# [Passage to read]
Best practices in creating performant formulas in Polaris.

Polaris achieves calculation efficiency by minimizing the number of cells that the engine has to do work for. Some formulas can be calculated very efficiently by only doing work for 'populated' cells. The Calculation Complexity column will tell the modeler how the engine is interpreting a formula and how much work will be required for each populated source cell.

There are three types of Calculation Complexity: One-to-One, One-to-Many, and All Cells.

One-to-One 

This is the most efficient type of formula. ‌A One-to-One formula is a formula where the engine can ‘drive’ the calculation by only iterating over the populated cells in one or more of the source line items. In the example of “Revenue = Units * Price”, it's possible to drive this calculation in several ways:

  • You could calculate every target cell in Revenue.
  • You could multiply each non-zero value in Units to get the result, since the formula is a straight multiplication and anything multiplied by zero is zero.
  • You could also do a multiplication of every item in Price, but this would be less efficient.
One-to-One


In this case, the Polaris engine chooses the most efficient way to calculate the result. It takes only three real calculations instead of 15. This is key to efficiently calculating at high dimensionality.

One-to-Many 

One-to-Many formulas require a multiple of work for every populated source cell. This is displayed in the Calculation Complexity column as One-to-Many(x) where x is the 'Fan-out factor' or the number of calculations that has to be done for every source cell.

Having a formula with One-To-Many(x) can be a sign that data is being spread out over a dimension. 

One-to-Many
The formula for Units Months= QuarterValue(Units Quarters)

In this example, a simple reference between two line items where the target has a finer granularity than the source will have a Calculation Complexity of One-to-Many(3). ‌Note that not all cells are having to be calculated (or populated) here, but a multiple of the number of source cells are having work done.

All Cells 

All Cells is the least efficient when modeling with significant dimensionality. ‌This is the simplest to explain, in that the only mathematically valid way for Polaris to calculate the result of the formula is to do a calculation for every target cell. This is ‌how Classic calculates line items in almost all cases. This becomes very inefficient with significant dimensionality due to the sheer number of cells.

# [Available data]
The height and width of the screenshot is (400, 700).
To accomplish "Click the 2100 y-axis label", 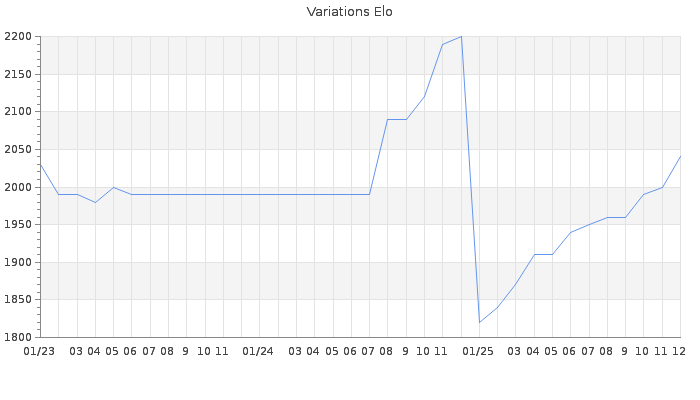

# [Required actions]
1. Return the portion of the passage on Polaris calculation complexity starting at "In this case, the" and ending at "at high dimensionality.", word for word.
2. In the passage on Polaris calculation complexity, what does the x in One-to-Many(x) stand for?

# [Answers to the exercises]
1.
In this case, the Polaris engine chooses the most efficient way to calculate the result. It takes only three real calculations instead of 15. This is key to efficiently calculating at high dimensionality.

2. The x is the 'Fan-out factor', the number of calculations that has to be done for every source cell.